08 September 2009 | Cape May New Jersey
Bob/ windy,cloudy, pending Noreaster
I loaded some pictures of Block Island but unfortunately my small digital camera just doesn't have the horsepower to convey the whole story. In one of the shots I tried to capture the dinghy dock crampacked with little gray inflatable dinghys; so tightly packed that boats were three deep from the dock and boaters had to climb from theirs over several others all-the-while trying to maintain a sense of dignity and control. These little boats are not that easy to get in and out and for a people watcher like me it was a hoot observing the various climbing styles. One of the manufacturers might want to use a shot like that as a promotion for these wonderfull little boats. Ours is nine feet with a hard fiberglass bottom. We have a 15 horsepower outboard and man does that little fellow fly. Many cruisers have inflatables with much smaller outboards and they go by putt-putting along and we go by in a flash. Kinda brings out the kid in me, good fun and incredibly useful for exploring or getting back home quickly.
I had checked the GRIB charts and could see another storm brewing in the central US heading for the east coast. It was looking like a classic three day noreaster and the wind charts looked ominous. So here we were once again wanting to do another long passage with the prospects of a significant wind producer waiting for us at the end. It adds stress knowing you need to make the passage and you have to get there before the storm. We did our homework, checking currents, wind direction and made our plans to get up Monday at 05:30 and leave Block Island for a straight shot to Cape May some 205 miles at 240 degrees. The forecast was for NE winds increasing to 15 - 20 with gusts to 25 by Tuesday afternoon or evening and then to 30 overnight. So the window was Monday morning to Tuesday afternoon.
The course of 240 degrees took us across three different traffic lanes for New York. Once again our AIS unit was extremely helpful in a potential crossing situation with a 600 foot freighter. It was late Monday afternoon, I could see the ship on the chartplotter well before I could get a visual. I plotted the ships speed and course with ours and sure enough we would have a situation unless we altered course. Alice was steering and she suggested calling the ship and letting them know our plans. Great, the AIS gave us the ship's name, course and destination. I called, talked with someone on the bridge and let them know what the little sailboat off their starboard bow was about to do. They were surprised by my call and greatful that we were communicating. It worked out perfectly, they passed and we were back on course. Later that evening another crossing, this time all we could see were the oncoming lights, and sailors know that at night it is very difficult to judge distances and ship lights can be confusing. We thought the ship was proceeding on a course to cross our bow, the lights were very confusing and it was closing. I looked at the chartplotter and the AIS icon showed the ship passing behind us and with that knowledge the lights then made sense. No problemo, thank you AIS designers.
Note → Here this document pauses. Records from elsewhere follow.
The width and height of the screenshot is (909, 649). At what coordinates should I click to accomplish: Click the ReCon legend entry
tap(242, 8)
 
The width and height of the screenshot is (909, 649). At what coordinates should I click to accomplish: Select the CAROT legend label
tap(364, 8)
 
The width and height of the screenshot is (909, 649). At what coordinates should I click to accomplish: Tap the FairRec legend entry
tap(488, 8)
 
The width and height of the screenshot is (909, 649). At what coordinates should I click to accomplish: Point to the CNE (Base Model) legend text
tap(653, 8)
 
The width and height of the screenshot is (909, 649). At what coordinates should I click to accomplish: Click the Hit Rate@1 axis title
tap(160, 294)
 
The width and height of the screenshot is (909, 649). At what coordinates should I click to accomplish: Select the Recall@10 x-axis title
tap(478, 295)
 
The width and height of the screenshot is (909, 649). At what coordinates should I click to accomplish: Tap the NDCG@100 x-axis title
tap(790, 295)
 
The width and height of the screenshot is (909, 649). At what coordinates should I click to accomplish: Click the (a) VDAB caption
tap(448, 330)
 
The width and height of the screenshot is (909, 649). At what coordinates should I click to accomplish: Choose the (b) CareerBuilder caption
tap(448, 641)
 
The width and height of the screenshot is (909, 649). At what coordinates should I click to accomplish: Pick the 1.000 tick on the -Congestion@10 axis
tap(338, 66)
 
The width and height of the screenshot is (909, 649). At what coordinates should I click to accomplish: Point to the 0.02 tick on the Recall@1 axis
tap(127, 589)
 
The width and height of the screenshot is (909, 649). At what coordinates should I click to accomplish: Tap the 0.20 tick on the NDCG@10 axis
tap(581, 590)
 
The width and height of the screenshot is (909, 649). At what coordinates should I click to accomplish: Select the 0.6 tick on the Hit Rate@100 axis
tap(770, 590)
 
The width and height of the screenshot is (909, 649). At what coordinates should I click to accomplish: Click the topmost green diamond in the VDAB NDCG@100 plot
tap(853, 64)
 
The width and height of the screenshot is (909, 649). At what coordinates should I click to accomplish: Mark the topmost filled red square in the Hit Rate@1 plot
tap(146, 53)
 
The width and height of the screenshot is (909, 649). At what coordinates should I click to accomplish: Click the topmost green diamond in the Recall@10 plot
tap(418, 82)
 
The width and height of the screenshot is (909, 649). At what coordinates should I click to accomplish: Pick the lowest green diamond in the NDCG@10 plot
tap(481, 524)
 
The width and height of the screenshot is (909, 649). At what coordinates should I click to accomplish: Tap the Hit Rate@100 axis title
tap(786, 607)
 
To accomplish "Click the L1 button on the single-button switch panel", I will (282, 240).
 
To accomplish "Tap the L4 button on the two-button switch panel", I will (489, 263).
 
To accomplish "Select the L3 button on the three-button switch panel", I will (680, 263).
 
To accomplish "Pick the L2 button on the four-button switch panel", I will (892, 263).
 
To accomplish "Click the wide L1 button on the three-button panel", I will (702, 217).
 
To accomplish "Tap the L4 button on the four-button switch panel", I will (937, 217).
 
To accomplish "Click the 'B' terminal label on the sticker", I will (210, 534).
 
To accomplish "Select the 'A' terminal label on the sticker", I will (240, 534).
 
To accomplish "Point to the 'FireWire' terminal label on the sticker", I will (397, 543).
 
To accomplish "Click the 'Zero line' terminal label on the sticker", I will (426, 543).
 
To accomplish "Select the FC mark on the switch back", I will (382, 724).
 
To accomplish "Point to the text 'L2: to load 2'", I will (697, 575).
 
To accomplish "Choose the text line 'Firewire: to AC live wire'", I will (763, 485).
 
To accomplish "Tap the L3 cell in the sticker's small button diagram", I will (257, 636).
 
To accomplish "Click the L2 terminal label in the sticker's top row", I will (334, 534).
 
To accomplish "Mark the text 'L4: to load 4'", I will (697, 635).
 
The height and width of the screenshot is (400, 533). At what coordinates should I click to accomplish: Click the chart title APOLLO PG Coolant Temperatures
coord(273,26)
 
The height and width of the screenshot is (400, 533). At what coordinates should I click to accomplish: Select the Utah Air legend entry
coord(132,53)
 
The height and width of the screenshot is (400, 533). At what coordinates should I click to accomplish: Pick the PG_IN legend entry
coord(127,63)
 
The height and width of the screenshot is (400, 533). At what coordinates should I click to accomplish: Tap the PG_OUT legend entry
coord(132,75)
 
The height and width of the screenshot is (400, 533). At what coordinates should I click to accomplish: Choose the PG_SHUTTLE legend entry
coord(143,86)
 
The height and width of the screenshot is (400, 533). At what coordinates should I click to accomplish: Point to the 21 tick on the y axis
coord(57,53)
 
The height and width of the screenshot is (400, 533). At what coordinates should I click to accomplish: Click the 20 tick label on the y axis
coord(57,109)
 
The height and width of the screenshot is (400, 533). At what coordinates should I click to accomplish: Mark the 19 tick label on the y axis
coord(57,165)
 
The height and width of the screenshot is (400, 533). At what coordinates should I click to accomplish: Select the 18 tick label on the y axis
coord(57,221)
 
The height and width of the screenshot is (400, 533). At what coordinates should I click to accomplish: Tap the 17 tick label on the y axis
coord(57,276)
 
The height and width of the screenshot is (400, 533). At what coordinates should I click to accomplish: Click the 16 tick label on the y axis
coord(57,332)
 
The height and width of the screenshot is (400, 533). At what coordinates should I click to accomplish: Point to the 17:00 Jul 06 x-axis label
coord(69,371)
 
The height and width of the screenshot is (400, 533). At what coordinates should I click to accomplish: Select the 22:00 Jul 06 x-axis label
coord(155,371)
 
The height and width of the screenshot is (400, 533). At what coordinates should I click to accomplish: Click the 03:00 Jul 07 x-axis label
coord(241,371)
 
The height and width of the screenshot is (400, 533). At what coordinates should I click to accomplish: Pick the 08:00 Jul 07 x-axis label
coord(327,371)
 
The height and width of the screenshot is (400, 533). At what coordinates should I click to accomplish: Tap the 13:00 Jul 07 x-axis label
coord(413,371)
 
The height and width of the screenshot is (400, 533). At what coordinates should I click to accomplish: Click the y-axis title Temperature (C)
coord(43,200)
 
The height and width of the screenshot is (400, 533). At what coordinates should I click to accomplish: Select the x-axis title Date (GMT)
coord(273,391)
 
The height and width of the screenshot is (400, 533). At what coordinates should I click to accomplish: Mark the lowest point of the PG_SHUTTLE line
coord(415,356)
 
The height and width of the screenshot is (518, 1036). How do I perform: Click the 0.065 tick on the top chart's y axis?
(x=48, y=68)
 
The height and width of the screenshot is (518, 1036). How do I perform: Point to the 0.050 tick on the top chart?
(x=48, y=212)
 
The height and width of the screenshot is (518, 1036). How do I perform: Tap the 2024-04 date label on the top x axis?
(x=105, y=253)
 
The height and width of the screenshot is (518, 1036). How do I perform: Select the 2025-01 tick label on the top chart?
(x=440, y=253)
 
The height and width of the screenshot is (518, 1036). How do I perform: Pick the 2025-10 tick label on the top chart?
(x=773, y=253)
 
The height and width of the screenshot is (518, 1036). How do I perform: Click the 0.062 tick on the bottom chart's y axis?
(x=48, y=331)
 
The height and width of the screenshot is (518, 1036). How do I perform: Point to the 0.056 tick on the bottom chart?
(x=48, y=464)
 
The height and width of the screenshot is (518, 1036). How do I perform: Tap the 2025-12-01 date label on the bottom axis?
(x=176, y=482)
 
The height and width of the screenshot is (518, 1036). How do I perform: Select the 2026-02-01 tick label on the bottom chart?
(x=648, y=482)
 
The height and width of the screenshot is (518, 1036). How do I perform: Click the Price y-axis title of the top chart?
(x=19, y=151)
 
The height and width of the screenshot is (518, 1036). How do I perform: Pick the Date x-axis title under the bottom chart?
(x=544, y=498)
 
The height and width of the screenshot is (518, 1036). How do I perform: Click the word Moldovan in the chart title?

We arrived at the Cape May breakwater at noon Tuesday about three hours ahead of schedule, thank goodness. The wind was up to 15 - 20 and seas were 6 to 9 feet although it's tough to judge sea height from a 42 foot sailboat. They seemed big to me and tossed Lucky Bird around like a toy. I promised Alice a slip rather than anchoring and she is now preparing our first on-board pizza. Pizza ala Lucky Bird, pretty nice, don'tcha know!!